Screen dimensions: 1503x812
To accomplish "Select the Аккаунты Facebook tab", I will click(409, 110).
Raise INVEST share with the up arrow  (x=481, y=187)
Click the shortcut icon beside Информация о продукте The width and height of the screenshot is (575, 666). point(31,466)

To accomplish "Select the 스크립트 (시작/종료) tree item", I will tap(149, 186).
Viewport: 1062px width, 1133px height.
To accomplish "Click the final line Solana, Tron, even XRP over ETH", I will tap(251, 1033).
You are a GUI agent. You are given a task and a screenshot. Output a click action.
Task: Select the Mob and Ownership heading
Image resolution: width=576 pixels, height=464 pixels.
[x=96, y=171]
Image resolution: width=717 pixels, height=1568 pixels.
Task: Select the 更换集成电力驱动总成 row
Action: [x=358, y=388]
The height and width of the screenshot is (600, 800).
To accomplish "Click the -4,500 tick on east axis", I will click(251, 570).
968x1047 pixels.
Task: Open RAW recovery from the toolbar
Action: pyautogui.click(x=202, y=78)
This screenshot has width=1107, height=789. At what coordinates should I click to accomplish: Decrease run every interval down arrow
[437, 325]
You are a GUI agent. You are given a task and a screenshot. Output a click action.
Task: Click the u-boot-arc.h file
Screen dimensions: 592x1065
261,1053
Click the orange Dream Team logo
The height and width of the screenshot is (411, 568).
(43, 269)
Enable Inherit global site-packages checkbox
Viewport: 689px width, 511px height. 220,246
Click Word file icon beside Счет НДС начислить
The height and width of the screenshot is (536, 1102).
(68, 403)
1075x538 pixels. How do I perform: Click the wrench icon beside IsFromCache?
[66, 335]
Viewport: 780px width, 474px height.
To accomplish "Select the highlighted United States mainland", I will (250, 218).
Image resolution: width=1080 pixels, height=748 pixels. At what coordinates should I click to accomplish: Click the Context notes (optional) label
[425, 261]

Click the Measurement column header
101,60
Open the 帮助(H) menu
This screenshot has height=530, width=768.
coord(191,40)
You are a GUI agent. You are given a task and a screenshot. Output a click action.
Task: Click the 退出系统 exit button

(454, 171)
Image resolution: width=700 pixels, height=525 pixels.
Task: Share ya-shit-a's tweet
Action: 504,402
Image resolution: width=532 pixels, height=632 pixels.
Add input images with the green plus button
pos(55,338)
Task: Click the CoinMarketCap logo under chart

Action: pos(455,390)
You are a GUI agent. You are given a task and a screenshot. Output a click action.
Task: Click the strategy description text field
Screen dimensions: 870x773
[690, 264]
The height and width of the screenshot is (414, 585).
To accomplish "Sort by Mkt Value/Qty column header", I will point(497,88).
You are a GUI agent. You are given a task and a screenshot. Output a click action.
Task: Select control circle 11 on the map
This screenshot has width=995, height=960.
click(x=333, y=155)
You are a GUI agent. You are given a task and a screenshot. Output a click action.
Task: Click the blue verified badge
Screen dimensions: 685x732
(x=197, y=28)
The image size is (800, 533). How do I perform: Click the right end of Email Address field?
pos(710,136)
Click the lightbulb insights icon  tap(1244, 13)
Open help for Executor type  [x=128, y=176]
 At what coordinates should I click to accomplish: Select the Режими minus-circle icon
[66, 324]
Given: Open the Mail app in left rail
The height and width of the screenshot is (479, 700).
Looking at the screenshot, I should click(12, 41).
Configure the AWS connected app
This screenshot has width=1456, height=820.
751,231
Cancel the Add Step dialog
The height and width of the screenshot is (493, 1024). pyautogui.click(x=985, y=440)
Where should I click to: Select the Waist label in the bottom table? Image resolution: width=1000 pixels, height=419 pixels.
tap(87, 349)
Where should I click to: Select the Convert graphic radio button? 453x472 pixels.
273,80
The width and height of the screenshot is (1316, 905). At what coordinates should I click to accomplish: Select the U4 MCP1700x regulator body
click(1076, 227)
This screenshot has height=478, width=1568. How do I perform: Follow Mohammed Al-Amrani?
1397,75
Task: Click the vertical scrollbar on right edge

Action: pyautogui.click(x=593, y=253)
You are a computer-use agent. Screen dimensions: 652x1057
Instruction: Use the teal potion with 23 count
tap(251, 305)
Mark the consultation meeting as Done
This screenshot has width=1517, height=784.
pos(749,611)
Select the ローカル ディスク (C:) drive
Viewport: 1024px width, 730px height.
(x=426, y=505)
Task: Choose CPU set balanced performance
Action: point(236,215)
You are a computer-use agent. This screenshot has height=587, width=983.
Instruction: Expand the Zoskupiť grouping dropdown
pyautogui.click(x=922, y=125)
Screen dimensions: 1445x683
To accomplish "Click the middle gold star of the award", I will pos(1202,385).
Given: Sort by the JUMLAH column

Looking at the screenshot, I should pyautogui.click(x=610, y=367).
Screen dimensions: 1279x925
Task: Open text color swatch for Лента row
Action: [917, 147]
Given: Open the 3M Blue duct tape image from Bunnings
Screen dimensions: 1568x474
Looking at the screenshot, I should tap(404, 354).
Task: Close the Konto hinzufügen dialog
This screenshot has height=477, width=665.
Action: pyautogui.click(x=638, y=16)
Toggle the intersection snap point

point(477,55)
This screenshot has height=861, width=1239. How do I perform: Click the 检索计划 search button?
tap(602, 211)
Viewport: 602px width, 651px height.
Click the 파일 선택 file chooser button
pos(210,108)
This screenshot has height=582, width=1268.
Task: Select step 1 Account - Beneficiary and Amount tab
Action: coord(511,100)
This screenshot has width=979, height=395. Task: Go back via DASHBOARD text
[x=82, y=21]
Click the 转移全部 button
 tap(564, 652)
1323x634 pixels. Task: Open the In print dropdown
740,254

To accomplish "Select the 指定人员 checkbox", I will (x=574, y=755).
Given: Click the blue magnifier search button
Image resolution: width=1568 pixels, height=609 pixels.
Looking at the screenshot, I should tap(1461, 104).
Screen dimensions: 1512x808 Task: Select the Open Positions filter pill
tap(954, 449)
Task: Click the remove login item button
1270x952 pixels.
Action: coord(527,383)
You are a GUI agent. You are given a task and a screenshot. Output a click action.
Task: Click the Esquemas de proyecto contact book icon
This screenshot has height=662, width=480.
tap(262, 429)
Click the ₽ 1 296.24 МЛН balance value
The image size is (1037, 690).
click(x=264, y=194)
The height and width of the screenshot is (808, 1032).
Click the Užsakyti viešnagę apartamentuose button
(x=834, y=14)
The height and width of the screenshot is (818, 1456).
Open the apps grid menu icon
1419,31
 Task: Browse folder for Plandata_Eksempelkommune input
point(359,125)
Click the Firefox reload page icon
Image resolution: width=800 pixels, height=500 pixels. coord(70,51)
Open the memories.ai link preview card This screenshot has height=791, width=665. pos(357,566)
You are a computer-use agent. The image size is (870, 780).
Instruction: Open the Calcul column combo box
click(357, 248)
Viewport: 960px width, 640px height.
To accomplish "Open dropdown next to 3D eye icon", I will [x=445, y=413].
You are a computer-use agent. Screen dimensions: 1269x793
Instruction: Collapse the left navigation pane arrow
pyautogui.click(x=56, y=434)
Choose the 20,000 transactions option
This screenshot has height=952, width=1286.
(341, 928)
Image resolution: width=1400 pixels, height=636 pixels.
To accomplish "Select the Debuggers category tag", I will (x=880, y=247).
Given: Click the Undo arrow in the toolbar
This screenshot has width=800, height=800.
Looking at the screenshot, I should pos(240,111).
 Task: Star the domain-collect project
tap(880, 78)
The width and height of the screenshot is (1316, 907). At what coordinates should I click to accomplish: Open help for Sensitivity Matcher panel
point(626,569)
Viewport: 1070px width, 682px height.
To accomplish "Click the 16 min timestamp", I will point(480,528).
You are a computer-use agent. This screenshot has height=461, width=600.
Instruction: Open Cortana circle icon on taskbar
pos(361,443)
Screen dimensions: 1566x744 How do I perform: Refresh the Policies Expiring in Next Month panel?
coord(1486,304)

▶ **EXERCISE REQUIREMENTS**
Please list every line of the records that contains "item".

▶ **EXERCISE ANSWER**
To accomplish "Select the 스크립트 (시작/종료) tree item", I will tap(149, 186).
Task: Click the remove login item button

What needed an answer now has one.